The importance of the flexor hallucis longus (FHL) and peroneus longus tendons in the stabilization of the subtalar joint and the longitudinal arch of the foot was demonstrated in 8 fresh-frozen human cadaver foot and ankle specimens. Dissection of the foot was done to transect stabilizing structures including joint capsule and periarticular ligaments of the medial side of the subtalar, talonavicular, navicular-first cuneiform, and first metatarsocuneiform joints; the subtalar ligaments in the sinus tarsi and the lateral capsule of the middle subtalar facet were also transected. The FHL and peroneus longus tendons were isolated and the specimen fixed to a frame.

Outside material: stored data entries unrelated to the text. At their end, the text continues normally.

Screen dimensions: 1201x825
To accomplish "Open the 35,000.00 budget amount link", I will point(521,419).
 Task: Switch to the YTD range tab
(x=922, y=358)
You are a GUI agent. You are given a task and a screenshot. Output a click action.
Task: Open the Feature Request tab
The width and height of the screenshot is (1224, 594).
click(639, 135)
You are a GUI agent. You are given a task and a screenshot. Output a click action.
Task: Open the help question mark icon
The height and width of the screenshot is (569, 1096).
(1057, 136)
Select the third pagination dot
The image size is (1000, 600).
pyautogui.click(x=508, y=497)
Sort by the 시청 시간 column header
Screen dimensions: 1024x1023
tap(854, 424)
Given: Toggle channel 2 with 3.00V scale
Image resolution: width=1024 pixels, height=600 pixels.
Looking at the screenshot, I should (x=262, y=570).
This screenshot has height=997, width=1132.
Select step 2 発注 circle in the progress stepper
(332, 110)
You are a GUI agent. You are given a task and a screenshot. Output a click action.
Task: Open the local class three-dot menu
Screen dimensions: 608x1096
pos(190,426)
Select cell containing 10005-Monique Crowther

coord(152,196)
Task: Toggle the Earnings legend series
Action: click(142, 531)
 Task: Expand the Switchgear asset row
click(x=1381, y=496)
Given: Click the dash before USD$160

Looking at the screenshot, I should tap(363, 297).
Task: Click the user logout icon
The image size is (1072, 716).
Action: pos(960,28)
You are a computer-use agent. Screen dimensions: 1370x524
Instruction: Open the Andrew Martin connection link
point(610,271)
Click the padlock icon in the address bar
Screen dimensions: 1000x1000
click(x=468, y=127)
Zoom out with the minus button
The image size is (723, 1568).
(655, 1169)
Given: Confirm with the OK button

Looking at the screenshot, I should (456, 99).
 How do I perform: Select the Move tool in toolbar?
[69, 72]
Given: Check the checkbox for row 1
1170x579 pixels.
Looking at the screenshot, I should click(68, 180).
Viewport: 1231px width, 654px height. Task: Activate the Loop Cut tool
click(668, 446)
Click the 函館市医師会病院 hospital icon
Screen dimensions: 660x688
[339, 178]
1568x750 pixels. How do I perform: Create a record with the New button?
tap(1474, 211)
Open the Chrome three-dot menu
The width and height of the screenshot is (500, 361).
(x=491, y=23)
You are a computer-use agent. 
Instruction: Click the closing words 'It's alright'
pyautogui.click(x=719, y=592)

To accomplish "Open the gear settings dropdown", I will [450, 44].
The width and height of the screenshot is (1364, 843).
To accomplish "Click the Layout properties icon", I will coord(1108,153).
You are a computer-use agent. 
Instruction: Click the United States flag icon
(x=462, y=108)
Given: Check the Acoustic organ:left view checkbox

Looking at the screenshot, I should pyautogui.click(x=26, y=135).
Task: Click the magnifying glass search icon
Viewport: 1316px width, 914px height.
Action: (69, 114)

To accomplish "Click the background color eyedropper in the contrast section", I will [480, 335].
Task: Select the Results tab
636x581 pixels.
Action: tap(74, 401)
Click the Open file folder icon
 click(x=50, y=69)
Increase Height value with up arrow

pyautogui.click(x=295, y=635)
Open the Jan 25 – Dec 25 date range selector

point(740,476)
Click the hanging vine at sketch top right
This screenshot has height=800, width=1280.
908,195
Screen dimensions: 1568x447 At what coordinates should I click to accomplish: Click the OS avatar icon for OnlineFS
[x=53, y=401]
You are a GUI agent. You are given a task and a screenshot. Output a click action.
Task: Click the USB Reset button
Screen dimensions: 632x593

Without any tension on the FHL and peroneus longus tendons, the foot was supple and unstable. With tension applied to the FHL tendon alone, the bony arch of the foot became rigid, with inversion of the subtalar joint, rising of the longitudinal arch, plantar flexion of the forefoot, and slight adduction of the forefoot. With tension applied to the peroneus longus tendon alone, the bony arch of the foot became rigid, with eversion of the subtalar joint, rising of the longitudinal arch, plantar flexion of the forefoot, and abduction of the forefoot. With tension applied to both the FHL and peroneus longus tendons synchronously, the bony arch of the foot rose and became rigid, with plantar flexion and neutral abduction-adduction position of the forefoot. When additional tension was applied to the peroneus longus, the rigid foot assumed a locked position in mild hindfoot eversion and forefoot abduction. These qualitative observations are consistent with the hypothesis that the FHL and peroneus longus are important stabilizers of the foot in dance (demi-pointe and pointe) and soccer (kick), and may provide an explanation for injury of these tendons with these activities.